100% Guaranteed Genuine Drivel

After putting it off way too long, I finally have a TLS certificate set up for all the web stuff I host here, courtesy of Let’s Encrypt and Certbot.

It’s not like I’m particularly worried about attackers hijacking the site (because it has so much influence…), but the winds are blowing towards HTTPS-everywhere, and no point in getting left behind. Certbot makes it pretty painless, at least, though I’m sure there are some older broken images or links that I’ll have to clean up over time. Any non-HTTPS links on or to the site should automatically redirect to the appropriate HTTPS URL.

Back…Sort Of

My old Linux box keeled over and died on me on the weekend, I’ve narrowed the problem down to either a bad motherboard or CPU, and it’s far too old to bother replacing individual parts on it, so I’ve gone ahead and ordered a replacement system. I’m kind of tired of assembling my own systems, for once.
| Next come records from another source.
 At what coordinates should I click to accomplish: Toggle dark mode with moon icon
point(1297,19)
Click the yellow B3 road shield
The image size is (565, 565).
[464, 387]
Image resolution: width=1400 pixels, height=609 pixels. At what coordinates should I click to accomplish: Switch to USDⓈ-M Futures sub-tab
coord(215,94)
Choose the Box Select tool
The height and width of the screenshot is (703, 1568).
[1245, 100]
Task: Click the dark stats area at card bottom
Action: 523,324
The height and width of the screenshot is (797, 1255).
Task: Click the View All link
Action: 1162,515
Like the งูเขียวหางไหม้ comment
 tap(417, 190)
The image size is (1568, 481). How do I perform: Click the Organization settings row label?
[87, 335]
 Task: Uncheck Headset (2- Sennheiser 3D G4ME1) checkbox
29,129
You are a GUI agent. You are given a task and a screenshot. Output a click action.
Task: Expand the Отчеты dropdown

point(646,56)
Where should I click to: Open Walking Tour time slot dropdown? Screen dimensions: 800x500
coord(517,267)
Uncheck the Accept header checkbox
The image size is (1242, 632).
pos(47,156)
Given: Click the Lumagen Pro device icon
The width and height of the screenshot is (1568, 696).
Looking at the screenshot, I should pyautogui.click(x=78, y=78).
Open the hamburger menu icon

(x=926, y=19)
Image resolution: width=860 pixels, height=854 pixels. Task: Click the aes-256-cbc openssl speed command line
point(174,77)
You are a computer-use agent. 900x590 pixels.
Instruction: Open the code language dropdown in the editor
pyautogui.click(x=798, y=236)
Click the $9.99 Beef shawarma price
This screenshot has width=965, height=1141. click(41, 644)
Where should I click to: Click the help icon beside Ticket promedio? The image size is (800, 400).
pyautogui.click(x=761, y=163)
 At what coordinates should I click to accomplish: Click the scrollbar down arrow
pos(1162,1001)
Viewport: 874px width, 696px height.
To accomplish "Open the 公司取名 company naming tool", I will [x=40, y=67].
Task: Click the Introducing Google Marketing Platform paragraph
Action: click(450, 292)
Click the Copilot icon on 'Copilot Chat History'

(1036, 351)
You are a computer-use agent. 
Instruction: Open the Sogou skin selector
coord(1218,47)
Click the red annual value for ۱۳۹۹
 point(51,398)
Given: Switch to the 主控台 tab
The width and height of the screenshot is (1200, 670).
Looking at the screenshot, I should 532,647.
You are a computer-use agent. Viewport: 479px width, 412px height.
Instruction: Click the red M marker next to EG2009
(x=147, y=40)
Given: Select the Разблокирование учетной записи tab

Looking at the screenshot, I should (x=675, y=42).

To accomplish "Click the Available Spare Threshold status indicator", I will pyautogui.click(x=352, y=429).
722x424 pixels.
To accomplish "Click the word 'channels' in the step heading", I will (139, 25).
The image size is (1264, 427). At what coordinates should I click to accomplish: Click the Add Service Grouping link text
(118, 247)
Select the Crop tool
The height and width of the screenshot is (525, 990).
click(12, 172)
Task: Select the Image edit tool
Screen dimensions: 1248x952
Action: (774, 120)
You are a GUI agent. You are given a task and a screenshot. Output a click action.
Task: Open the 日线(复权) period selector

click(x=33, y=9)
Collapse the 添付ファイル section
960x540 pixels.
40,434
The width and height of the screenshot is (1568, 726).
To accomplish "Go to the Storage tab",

It’s hard to find something that perfectly suits my needs: I wanted something that was small, quiet, capable of recording TV, could have lots of storage, had DVI or HDMI video output, and a powerful enough CPU to do some video work (potentially playing HD in the future). There are a lot of options that fulfill *some* of those requirements, but not *all* of them. The Dell Studio Hybrid lacked eSATA or FireWire 800, so storage would have been slow. The HP Slimline only had 100Mbit Ethernet. The Mac Mini is getting old and a potential refresh is too far away. And so on…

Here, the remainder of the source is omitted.